The Putzie is given while supplies last and unfortunately for the current winner supplies just ran out.

From the UPW Newsroom reporting from Pasta Fagioli, Italy. Unreliable Press Worldwide: Surpassing the Mainstream Media in reporting worthlessly useless news the world over.  

Pat Robertson Named ‘Bigot Of The Year’ At Stonewall Awards


Ode To A Jester.

There once was a jester named Lester
Who wanted a stringent sequester.
The name of the game
For Lester was fame.
Which he earned as he spoke till he’d fester.
The jester may well be named Cruz.
In the Senate he lit up a fuse.
His name he’d defame
But to him all the same.
He showed himself hardly a muse.

Lester the Jester lit the fuse of Ted Cruz


He conducted a long filibuster.
The Tea Party ’round him would cluster.
With the toss of the dice.
He could name a high price.
As votes from the right he could muster.


A Day To Remember.

The Sardo Institute of Superfluous Holidays located in Pasta Fagioli, Italy has proclaimed Sunday November 10, 2013 World Schmuck Day.

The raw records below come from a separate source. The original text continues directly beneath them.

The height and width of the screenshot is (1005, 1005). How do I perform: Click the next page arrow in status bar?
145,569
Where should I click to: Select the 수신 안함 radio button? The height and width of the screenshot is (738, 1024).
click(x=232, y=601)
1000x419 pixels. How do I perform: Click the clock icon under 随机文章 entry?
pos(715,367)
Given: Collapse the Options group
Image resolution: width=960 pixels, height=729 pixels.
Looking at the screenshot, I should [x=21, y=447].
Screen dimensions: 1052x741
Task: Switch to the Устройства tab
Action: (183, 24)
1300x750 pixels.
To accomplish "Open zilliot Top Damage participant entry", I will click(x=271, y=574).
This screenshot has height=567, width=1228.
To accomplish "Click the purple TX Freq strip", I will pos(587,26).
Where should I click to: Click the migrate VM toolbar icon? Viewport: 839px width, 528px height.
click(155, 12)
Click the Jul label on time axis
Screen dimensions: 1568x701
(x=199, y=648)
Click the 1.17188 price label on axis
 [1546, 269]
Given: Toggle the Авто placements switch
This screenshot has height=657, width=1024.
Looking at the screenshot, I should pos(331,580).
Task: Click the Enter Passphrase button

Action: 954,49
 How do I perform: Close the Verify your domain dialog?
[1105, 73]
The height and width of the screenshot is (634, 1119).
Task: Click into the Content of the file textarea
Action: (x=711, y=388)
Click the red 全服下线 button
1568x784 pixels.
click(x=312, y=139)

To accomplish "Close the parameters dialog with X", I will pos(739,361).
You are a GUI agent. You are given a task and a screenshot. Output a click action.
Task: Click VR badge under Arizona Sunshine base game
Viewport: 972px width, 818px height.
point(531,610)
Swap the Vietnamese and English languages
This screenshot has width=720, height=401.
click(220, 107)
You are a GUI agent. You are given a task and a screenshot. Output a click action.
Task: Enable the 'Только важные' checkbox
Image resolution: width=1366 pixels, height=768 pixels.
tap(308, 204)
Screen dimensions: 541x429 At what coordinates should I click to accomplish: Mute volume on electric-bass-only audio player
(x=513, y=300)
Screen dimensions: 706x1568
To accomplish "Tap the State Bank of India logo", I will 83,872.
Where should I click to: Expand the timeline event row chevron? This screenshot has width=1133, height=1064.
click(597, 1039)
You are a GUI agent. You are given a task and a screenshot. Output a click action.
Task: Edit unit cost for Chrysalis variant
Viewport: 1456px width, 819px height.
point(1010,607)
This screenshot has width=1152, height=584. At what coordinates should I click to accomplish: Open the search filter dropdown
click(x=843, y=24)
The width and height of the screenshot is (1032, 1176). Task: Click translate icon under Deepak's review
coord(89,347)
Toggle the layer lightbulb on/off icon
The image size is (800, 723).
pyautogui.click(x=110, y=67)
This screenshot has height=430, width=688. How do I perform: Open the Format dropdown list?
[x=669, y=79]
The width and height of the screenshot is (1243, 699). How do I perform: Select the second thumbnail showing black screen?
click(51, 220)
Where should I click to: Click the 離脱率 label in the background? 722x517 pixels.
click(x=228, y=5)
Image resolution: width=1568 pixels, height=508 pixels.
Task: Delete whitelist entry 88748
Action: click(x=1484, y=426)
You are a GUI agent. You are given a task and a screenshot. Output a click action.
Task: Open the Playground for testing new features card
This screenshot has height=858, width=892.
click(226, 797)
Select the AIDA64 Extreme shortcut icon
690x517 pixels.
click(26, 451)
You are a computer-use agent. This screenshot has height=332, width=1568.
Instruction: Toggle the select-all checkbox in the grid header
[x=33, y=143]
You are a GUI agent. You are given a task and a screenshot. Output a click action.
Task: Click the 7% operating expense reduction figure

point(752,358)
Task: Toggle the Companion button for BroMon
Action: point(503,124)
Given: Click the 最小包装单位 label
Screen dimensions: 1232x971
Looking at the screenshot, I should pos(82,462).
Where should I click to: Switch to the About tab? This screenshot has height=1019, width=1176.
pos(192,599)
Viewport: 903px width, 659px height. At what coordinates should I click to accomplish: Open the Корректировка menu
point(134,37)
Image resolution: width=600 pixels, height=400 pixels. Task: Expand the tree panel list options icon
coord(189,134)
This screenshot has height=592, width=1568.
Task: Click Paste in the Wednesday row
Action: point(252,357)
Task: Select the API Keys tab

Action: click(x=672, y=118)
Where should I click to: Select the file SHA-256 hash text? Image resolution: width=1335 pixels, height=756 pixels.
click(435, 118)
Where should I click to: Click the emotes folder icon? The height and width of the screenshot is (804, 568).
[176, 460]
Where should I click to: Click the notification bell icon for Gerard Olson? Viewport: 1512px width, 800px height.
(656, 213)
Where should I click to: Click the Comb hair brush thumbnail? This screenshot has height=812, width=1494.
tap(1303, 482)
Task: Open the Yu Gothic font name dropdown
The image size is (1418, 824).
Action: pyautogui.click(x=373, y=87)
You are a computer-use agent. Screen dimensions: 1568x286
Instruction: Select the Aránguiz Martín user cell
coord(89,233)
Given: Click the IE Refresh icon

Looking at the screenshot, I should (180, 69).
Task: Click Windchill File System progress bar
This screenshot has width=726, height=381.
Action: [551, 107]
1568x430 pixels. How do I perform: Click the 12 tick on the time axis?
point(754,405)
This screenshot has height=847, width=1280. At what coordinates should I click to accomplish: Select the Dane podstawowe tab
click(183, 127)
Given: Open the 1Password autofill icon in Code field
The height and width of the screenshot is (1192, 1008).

Dedicated to the proposition that every schmuck should have his day, The Sardo Institute is celebrating by inviting Poet Laureate Emeritus Summa Cumma Louder Mangiapasta Bacciagalupe to join the festivities and regale the honorees with a poem. Here is the professor’s contribution to World Schmuck Day.

There once was a schmuck had a duck.
The duck wouldn’t quack it would cluck.
He went to a vet
Who wanted to get
The duck with the schmuck to upchuck.
In his throat the duck got muck stuck.
It was simply a case of bad luck.
He ate from a pile
Then after awhile
The duck with the cluck ran amok.
Because the poor thing wouldn’t quack.
The schmuck locked the duck in a shack.
When free of his tethers
The duck pulled out his feathers.
And was ready to stew for a snack.
The duck made a wonderful stew.
The schmuck ate it in haste with a brew.
Infected with staph
The duck had the last laugh
When the schmuck with the duck ate the stew he up threw.
The schmuck with the duck still had no clue
And the day that they met he soon came to rue.
For the duck was a mean and heartless gift.
From a woman who was uncontrollably miffed.
It came from his ex who’d turned into a shrew.

The moral of the story:  Once a schmuck, always a schmuck.